Central & South Asia
Sri Lanka urged to end detentions
Human Rights Watch says arbitrary detention of Tamils must not take place.
Last Modified: 25 Nov 2009 09:24
The military defeated the LTTE in May
after a 25-year-long war [REUTERS]

Human Rights Watch has warned the Sri Lankan government against arbitrary detention of suspected opposition fighters, as the country prepares to free 130,000 Tamil refugees held in camps.

The international rights group said on Wednesday that it has been informed that some camp residents were told that they would be moved to other detention camps rather than be given the choice to be released.

Human Rights Watch (HRW) fears that such arbitrary detention of Liberation Tigers of Tamil Eealm (LTTE) suspects may increase, violating international law.

The internally displaced Tamils have been detained in state-run camps following the final stages of a military victory over the LTTE in the northeast of the country, which ended 25 years of civil war.

HRW also called for the about 11,000 LTTE suspects being already held in government centres to be either charged or released.


"The government's promise to release displaced civilians from camps is welcome, though long overdue," Brad Adams, HRW's Asia director, said.

"The government has been holding many Tamils for alleged involvement in the LTTE without providing them basic rights due under Sri Lankan and international law.

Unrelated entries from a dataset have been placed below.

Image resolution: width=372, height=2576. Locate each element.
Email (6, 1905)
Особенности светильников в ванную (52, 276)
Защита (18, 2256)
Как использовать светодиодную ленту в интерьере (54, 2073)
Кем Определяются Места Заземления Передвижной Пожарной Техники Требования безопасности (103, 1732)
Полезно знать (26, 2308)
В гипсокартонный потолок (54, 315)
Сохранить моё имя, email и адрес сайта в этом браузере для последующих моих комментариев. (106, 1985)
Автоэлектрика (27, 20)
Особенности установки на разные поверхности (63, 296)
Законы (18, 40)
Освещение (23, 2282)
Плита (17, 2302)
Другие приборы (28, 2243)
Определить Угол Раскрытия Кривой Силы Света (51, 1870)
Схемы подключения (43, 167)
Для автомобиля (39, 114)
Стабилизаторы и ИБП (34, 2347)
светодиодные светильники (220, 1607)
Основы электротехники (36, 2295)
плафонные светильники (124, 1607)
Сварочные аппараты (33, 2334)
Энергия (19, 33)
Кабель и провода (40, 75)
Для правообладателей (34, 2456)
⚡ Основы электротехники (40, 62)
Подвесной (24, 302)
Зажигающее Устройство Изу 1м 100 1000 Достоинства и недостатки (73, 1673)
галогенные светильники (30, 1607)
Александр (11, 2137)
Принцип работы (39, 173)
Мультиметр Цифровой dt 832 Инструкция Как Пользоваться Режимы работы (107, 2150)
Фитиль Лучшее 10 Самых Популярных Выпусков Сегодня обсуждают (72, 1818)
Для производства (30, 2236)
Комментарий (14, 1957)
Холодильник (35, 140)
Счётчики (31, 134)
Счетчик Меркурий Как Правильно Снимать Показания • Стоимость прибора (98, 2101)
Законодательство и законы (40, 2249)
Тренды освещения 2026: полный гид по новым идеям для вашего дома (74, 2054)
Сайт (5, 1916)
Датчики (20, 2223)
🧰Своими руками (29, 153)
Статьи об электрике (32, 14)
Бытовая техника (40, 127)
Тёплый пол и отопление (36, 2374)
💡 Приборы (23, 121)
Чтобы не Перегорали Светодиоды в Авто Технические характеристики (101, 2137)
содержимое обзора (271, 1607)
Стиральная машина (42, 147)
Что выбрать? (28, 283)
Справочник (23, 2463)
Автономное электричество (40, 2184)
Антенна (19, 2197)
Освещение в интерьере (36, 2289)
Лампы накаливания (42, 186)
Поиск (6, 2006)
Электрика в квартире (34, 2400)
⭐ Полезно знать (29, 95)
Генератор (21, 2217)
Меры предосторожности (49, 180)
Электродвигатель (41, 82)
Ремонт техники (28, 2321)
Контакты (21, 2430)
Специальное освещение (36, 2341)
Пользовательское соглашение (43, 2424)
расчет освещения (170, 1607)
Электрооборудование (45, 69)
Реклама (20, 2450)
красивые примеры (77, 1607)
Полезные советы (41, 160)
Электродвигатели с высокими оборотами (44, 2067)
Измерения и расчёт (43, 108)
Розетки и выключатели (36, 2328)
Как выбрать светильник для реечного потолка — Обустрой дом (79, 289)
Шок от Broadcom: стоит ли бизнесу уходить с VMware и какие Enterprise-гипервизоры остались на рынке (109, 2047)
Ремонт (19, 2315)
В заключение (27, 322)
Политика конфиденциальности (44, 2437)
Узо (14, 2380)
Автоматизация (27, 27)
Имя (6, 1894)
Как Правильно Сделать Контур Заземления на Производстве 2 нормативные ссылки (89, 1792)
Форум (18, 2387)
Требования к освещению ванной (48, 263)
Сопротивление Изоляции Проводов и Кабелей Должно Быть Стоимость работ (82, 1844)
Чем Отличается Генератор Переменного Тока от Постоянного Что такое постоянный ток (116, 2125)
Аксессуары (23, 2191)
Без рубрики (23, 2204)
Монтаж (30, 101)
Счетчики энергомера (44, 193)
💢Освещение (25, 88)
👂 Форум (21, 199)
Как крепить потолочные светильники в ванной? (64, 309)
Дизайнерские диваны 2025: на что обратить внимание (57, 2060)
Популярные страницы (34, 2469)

"The release of displaced persons should not be an excuse for another wave of arbitrary detentions."

Colombo announced last week that those in internally displaced camps would be allowed to leave by December 1. However, some people have since been told that they will be transferred to the Manik Farm centre in the north of the island nation.

New York-based HRW said that detainees have not been allowed access to legal council and their relatives have not been notified of their whereabouts.

Colombo did not immediately respond to the comments. It has previously said that LTTE fighters are being rehabilitated at the centres.

The government put displaced Tamils into camps following their military victory in May.

The LTTE had been battling the government for a separate ethnic-minority Tamil homeland in the northeast. More than 70,000 people died in the conflict.